(What the exercise asks): In the records below, find the line containing "Where should I". Output it and every line after it to the end, unchanged, with no pictures.

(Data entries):
%%

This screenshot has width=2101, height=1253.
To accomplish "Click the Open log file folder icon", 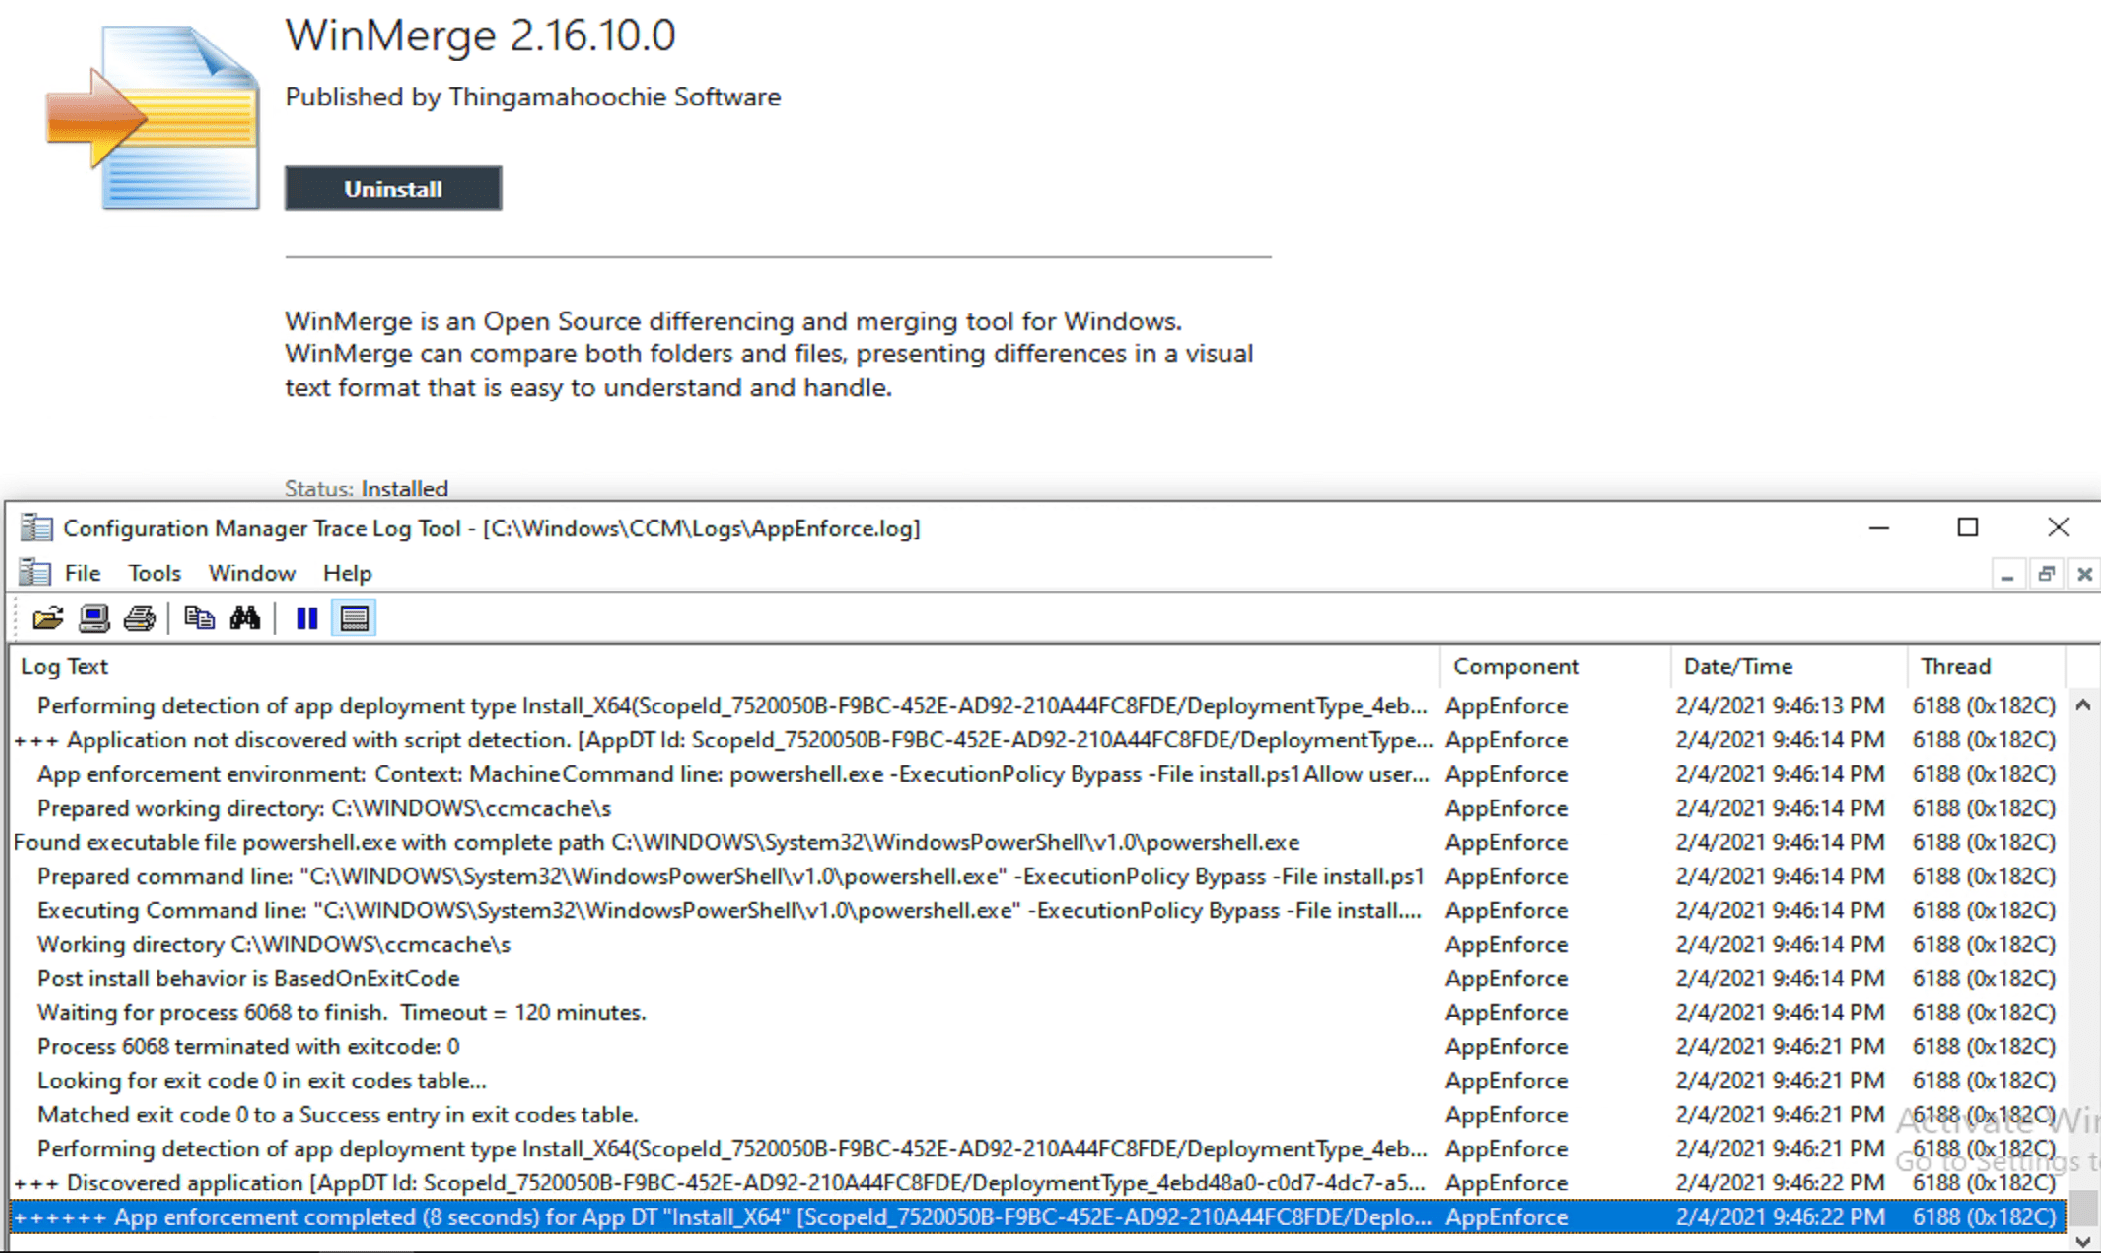I will (x=47, y=618).
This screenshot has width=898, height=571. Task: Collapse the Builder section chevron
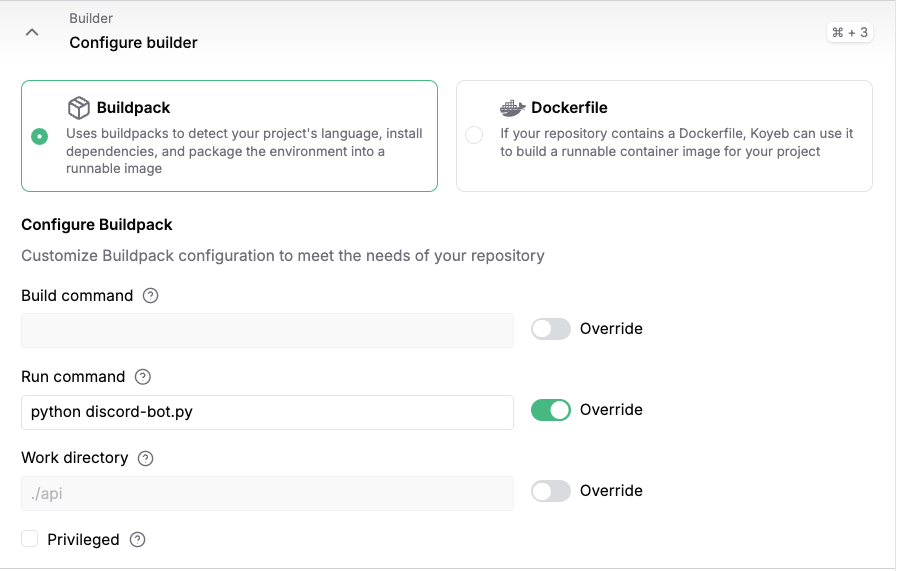point(32,33)
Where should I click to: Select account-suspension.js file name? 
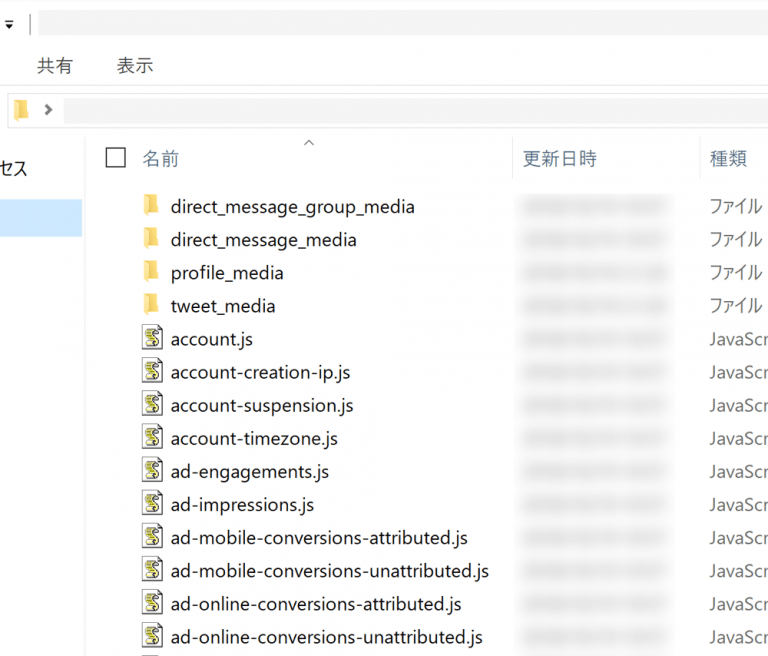tap(262, 405)
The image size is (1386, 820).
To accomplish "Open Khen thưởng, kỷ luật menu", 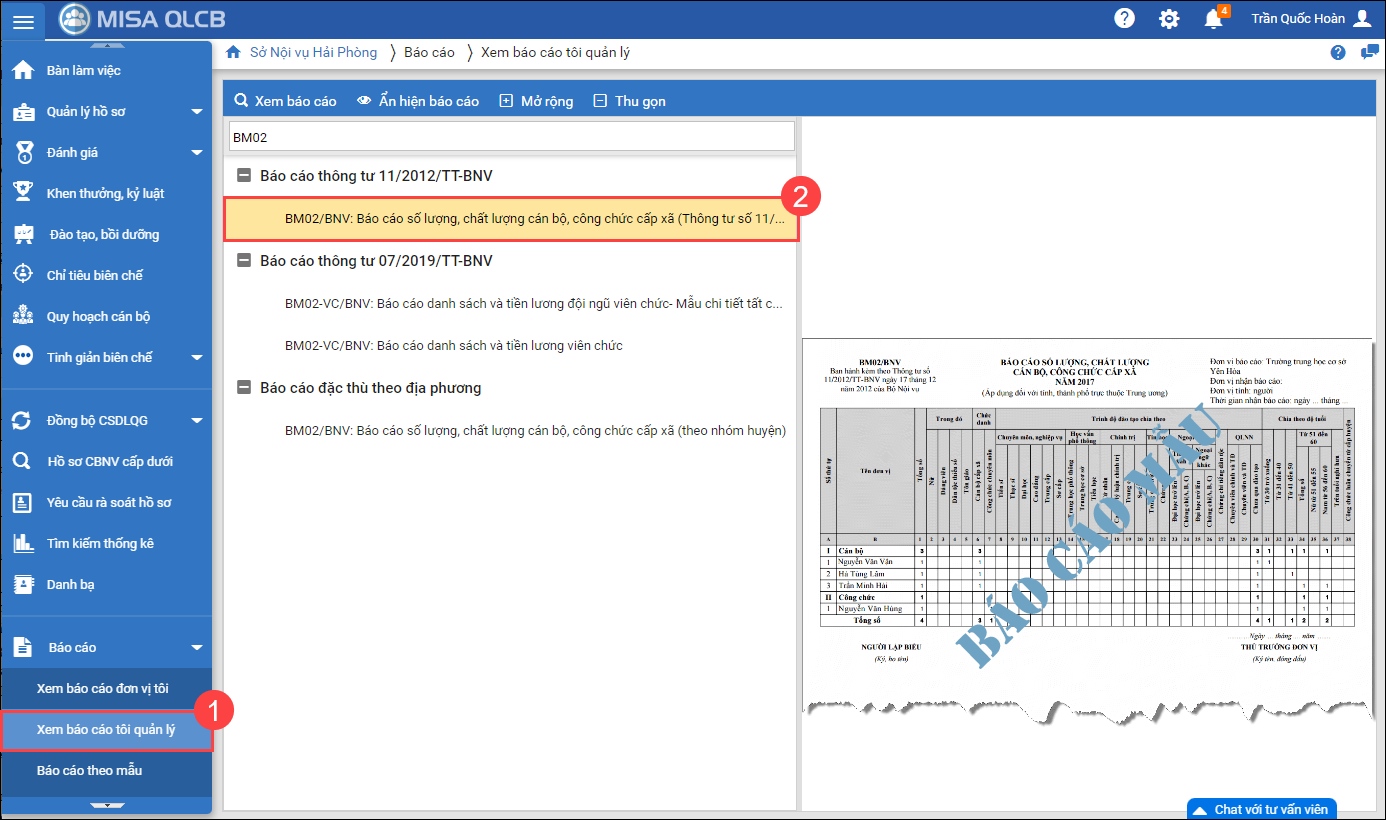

%%

(Finished exercise):
Where should I click to: Select account-suspension.js file name? 
tap(262, 405)
The image size is (1386, 820).
To accomplish "Open Khen thưởng, kỷ luật menu", 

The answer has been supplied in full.